Data extracted from a collection
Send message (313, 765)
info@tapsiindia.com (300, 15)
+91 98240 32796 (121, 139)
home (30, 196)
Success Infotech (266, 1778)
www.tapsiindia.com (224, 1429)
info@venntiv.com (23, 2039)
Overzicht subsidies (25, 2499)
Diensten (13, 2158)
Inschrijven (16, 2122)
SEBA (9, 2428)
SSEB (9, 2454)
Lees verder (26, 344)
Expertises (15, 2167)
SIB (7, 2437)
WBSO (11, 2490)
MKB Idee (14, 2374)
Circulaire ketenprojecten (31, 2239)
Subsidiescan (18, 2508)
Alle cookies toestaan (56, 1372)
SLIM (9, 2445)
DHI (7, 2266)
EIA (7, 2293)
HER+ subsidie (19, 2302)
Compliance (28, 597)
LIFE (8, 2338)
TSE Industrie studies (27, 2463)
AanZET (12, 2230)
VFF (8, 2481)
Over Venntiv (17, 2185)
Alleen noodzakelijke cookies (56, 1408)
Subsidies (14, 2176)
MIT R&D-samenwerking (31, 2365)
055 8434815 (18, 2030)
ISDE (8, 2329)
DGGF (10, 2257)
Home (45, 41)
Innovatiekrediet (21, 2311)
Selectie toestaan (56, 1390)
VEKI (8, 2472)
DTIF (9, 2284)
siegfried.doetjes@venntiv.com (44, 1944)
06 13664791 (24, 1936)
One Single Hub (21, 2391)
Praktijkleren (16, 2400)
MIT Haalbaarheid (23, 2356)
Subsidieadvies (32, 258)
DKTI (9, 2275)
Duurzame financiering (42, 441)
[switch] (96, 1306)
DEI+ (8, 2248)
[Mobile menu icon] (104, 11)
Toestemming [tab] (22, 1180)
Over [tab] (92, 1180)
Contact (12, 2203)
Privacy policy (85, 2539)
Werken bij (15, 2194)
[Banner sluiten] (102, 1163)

> **Your objective**:
Please copy every line in the entries where "tapsiindia" appears.

> **Solution to the exercise**:
info@tapsiindia.com (300, 15)
www.tapsiindia.com (224, 1429)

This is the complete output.